検索広告に変えたからといって、すぐにうまくいったわけではない
検索広告に変更すると、そこから一気に成果が伸びた。
……という話であれば分かりやすいのですが、実際にはそうではありません。
検索広告へ変更した後も、
- どのキーワードで広告を出すのか
- どんな広告文ならクリックしてもらえるのか
- どんなユーザーを対象にするのか
- LPで何を伝えるのか
- どこまで対象を広げるのか
など、さまざまな調整を続けました。
もちろん、成果が伸びない時期もありました。
変更した施策が思ったほど機能しないこともあります。
それでも、広告の結果を見ながら少しずつ改善を続けていきました。
その結果、サービス全体としての会員数は数千人から徐々に増え、5,000、7,000、8,000と伸び、約2年後には1万人規模まで成長しました。
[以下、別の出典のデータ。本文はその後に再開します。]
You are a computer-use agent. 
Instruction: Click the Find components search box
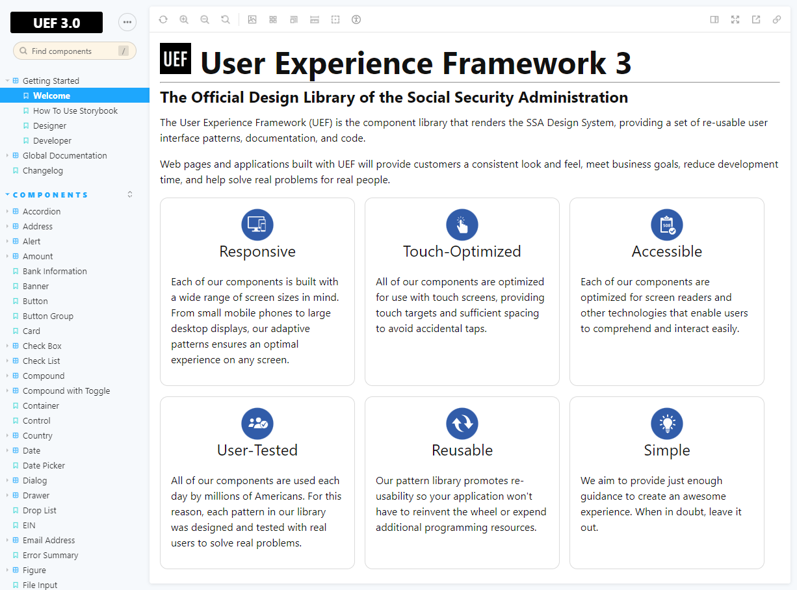[x=74, y=51]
繰り返しになりますが、これは広告だけの成果ではありません。
企業側での営業活動やサービス改善、運営など、さまざまな取り組みがあって生まれた結果です。
ただ、Web集客という側面でも、
最初に決めた方法を続けるのではなく、結果を見ながら方法を変えていったこと
は大きかったと思っています。
広告だけに頼らないため、オウンドメディアも立ち上げた
広告運用を続ける中で、もう一つ考えるようになったことがあります。
それは、
広告だけに集客を依存していていいのか
ということです。
広告は即効性があります。
予算を使えば比較的早くユーザーへアプローチできます。
一方で、広告を止めれば、基本的にはそこからの流入も止まります。
そこで、集客チャネルを増やすためにオウンドメディアを立ち上げました。
記事を作る際に意識したのは、単純に検索数が多いキーワードを狙うことではありませんでした。
実際にサービスを利用する可能性がある人が、
「こんな情報があったら助かる」
と思えるテーマを考えながら記事を増やしていきました。
オウンドメディアを立ち上げた直後は、当然ほとんどアクセスがありません。
記事を書いても、すぐに検索順位が上がるわけでもありません。
それでも地道にコンテンツを増やしていった結果、半年ほどで月間約1万PVまで成長しました。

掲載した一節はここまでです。